W rozmowie przeprowadzonej przez portal polskizuzel.pl z Ireneuszem Zmorą jasno wynika, że b. prezes Stali Gorzów uważa, że walka o prawo jazdy w najlepszej lidze na świecie rozstrzygnie się pomiędzy dwoma jej największymi faworytami a to kto okaże się lepszy zadecydują niuanse.
Jak wszyscy wiemy tych faworytów jest dwóch, wśród nich jest spadkowicz z sezonu 2021, zespół Stelmetu Falubaz Zielona Góra oraz marząca o ponownej jeździe w elicie Abramczyk Polonia Bydgoszcz. Oba zespoły zbudowały skład opierające się o skutecznych zawodników ekstraligowych.

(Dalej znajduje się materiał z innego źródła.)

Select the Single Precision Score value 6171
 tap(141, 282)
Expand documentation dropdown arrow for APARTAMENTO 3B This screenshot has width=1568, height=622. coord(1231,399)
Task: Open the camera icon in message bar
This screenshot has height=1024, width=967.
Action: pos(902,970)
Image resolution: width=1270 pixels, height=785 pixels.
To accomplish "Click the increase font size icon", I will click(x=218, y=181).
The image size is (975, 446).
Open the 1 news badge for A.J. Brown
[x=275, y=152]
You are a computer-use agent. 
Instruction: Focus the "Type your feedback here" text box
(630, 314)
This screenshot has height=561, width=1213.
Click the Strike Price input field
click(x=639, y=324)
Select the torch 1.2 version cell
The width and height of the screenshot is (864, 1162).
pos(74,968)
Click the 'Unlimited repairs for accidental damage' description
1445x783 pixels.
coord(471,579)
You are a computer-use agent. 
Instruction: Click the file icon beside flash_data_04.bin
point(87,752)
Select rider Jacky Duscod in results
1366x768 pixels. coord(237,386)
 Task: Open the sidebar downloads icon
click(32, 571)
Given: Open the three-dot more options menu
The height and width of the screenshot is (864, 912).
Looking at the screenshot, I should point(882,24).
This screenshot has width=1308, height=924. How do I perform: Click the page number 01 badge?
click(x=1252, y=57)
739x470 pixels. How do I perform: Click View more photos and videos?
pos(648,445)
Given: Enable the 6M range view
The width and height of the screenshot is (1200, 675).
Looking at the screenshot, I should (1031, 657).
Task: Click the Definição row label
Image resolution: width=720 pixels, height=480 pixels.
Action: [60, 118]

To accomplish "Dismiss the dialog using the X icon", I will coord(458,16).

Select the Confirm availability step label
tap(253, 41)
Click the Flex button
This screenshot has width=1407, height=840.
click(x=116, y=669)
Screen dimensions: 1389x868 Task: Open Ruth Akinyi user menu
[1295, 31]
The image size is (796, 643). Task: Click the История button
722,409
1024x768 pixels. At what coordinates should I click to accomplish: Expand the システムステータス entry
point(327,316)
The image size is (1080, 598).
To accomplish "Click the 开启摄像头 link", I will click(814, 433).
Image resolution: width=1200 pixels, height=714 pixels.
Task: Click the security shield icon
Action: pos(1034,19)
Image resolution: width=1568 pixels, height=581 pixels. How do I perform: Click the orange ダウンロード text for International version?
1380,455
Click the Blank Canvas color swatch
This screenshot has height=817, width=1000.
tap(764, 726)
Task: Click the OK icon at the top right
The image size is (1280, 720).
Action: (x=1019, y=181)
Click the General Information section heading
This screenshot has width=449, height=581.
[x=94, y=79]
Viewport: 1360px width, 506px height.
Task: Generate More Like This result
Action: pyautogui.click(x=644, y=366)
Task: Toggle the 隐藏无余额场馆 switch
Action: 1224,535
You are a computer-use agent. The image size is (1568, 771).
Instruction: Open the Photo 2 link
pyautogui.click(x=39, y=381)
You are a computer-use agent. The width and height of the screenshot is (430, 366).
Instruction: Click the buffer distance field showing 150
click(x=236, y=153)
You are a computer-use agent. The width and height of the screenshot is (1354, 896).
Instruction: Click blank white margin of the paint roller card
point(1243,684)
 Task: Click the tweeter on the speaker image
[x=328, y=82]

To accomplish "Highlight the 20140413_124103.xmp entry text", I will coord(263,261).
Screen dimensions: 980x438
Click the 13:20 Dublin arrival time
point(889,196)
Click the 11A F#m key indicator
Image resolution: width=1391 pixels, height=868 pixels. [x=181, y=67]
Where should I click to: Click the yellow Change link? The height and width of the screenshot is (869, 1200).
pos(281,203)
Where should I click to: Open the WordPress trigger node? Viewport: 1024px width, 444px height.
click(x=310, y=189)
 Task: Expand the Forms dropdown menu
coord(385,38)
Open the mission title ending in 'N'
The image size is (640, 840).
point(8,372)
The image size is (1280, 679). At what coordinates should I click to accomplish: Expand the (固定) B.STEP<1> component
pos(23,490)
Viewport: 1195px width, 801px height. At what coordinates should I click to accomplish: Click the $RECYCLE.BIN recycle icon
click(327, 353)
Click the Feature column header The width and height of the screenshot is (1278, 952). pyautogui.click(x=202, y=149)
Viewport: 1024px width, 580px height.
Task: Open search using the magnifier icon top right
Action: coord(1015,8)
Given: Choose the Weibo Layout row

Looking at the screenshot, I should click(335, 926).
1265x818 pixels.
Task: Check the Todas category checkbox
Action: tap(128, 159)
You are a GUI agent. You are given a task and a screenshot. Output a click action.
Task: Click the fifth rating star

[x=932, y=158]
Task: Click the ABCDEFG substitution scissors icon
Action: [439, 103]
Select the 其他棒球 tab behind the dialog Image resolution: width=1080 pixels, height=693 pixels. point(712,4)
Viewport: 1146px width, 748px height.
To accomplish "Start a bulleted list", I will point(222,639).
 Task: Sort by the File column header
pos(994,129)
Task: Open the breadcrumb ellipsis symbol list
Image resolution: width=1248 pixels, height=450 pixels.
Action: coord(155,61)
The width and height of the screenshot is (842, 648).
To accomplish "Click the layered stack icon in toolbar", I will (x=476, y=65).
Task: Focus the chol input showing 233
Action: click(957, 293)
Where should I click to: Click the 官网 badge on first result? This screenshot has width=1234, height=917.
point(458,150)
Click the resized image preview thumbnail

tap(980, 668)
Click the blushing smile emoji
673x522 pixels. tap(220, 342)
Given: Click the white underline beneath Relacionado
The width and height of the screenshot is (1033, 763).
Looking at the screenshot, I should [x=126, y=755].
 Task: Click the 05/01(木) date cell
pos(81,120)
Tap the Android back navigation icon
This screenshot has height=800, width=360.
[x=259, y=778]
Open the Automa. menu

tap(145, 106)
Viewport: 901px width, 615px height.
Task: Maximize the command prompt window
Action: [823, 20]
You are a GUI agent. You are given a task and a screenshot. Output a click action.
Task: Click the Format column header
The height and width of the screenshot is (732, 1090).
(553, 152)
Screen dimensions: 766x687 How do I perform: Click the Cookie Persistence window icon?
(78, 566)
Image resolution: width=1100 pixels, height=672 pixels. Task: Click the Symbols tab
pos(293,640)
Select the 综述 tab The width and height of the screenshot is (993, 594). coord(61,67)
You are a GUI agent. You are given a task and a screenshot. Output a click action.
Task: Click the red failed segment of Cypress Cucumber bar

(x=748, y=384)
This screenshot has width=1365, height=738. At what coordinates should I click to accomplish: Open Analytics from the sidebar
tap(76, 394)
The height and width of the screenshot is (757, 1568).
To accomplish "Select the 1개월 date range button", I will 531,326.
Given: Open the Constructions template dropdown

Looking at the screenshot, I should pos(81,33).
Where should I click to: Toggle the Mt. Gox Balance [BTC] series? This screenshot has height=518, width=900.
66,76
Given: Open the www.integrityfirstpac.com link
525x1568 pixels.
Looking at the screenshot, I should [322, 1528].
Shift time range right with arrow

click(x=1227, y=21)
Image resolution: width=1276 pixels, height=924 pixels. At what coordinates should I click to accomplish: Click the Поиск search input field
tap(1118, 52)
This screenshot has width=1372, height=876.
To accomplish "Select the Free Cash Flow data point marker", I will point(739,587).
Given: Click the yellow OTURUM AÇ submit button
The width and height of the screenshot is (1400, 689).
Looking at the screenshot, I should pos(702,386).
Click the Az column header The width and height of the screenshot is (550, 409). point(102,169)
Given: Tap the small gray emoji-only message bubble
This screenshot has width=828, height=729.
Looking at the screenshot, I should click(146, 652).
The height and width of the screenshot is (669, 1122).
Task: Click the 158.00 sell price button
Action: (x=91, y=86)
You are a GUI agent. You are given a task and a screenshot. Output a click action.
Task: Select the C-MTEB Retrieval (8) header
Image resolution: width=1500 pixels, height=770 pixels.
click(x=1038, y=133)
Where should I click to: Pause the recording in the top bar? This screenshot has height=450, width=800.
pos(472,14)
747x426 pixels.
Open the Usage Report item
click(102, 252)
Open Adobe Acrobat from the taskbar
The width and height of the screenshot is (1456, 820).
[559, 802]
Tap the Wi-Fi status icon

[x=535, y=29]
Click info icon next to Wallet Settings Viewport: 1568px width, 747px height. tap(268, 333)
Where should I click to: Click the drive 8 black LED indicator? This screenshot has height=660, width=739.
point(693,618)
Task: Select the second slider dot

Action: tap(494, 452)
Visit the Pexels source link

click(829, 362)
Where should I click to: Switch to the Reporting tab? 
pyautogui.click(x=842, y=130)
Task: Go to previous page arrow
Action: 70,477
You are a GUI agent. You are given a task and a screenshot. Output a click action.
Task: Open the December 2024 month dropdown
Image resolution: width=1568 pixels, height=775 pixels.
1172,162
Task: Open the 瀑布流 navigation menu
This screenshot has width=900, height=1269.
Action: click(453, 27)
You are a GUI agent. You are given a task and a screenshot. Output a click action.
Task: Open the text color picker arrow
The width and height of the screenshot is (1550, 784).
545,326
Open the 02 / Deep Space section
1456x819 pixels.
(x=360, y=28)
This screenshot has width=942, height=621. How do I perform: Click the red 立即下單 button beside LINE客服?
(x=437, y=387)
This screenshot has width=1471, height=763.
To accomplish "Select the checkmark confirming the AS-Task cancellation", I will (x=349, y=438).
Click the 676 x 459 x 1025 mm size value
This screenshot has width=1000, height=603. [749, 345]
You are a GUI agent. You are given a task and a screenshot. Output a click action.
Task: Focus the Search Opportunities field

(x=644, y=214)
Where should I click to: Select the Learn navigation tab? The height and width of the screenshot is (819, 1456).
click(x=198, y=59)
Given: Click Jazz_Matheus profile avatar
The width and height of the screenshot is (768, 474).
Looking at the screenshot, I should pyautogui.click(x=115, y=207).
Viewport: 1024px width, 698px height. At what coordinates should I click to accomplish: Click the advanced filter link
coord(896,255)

Zielonogórzanie zatrzymali swojego kapitana Piotra Protasiewicza, który zaraz po zakończeniu sezonu oznajmił, ze pozostaje w drużynie, na kolejny rok pozostał również bardzo dobrze znany z cyklu Grand Prix Australijczyk Max Fricke, ale i pozyskali również jego rodaka, Roahana Tungate, który sezonu 2021 nie może zaliczyć do udanych ze względu na sytuacje drużyny w jakiej się znalazł.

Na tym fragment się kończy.